The Hudson County Board of Elections is expecting roughly 20 percent voter turnout for the $241 million Hoboken school referendum, which would far exceed most people’s expectations.
By John Heinis/Hudson County View
Between 1,600 to 1,700 vote-by-mail ballots have been submitted and there were between 3,500 and 4,000 ballots cast in person as of approximately 4 p.m., according to Board of Elections Clerk Michael Harper.
Based on projections for the home stretch, around 5,000 to 6,000 voters total could cast their votes by 8 p.m., which would be close to 20 percent turnout, Harper said.

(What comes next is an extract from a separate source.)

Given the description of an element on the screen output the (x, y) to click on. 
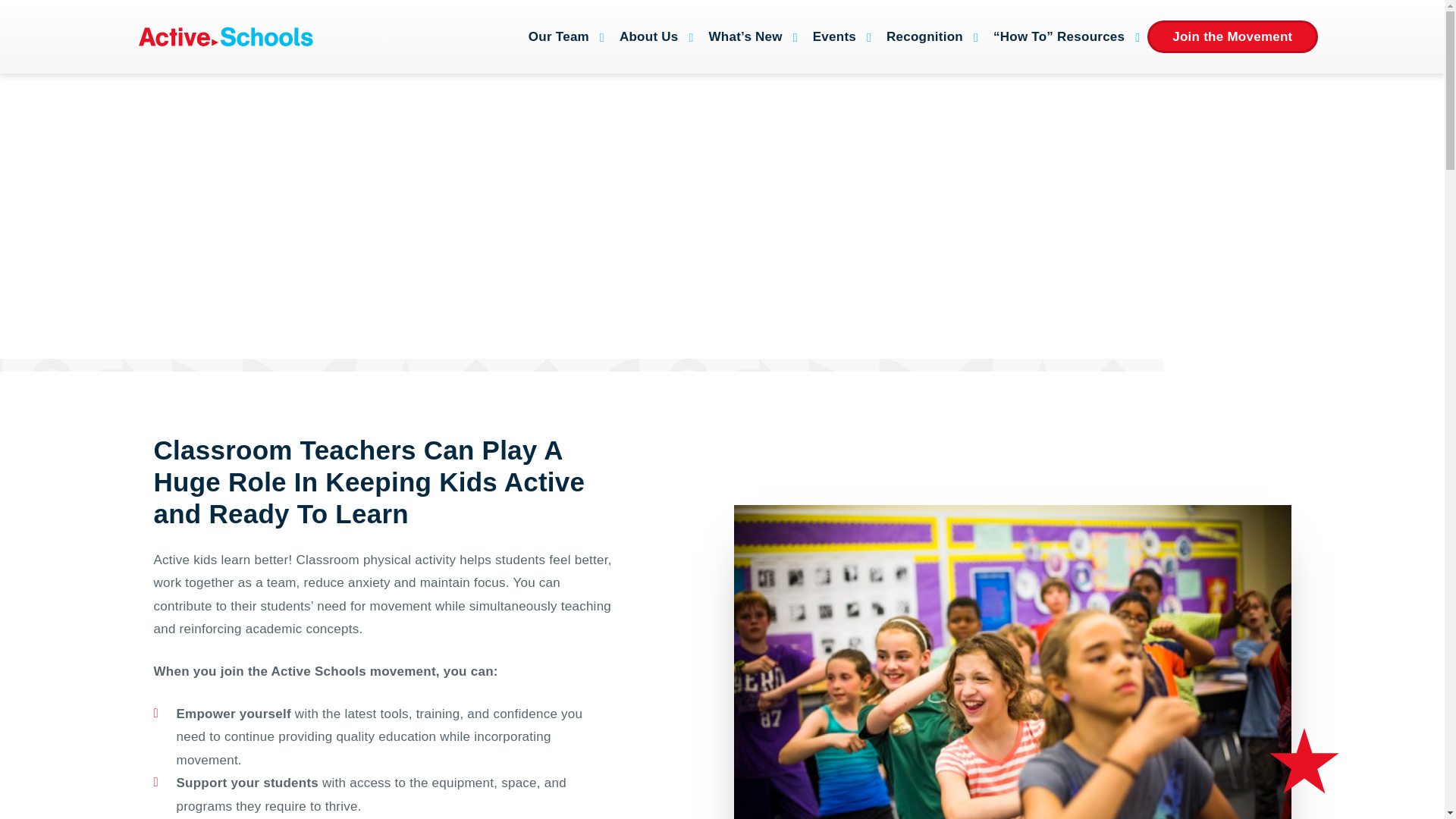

In New Jersey, it is not uncommon for special elections to only hit the single digits for voter percentage turnout, though that isn’t the case today – in a move where the opposition says the January 25th date was selected by the board of education to stifle turnout.
The BOE has denied the claim, insisting their rationale was to have a race independent of the election shenanigans that typically come along with municipal and school board races, though this referendum hasn’t exactly been a lesson in civility.
At a press conference in Trenton yesterday, Gov. Phil Murphy (D) didn’t take a position on the referendum, but expressed enthusiasm about increasing voter turnout across the board, as the New Jersey Globe first reported.
“No opinion of the high school referendum, but as a general matter, not specific to their election, you want to get as many people voting as possible, right? We’ve done a lot in our four years to open democracy up wider, not close it down,” he said.
“Count me in as open-minded about any consideration about any number of steps we can do to open up democracy including timing of elections.”
If the bond is approved, a new high school with 1,200-student capacity, along with a new football stadium, an indoor swimming pool, ice skating rink, and a swath of other amenities would be built at a roughly 6 percent overall tax increase for tax payers.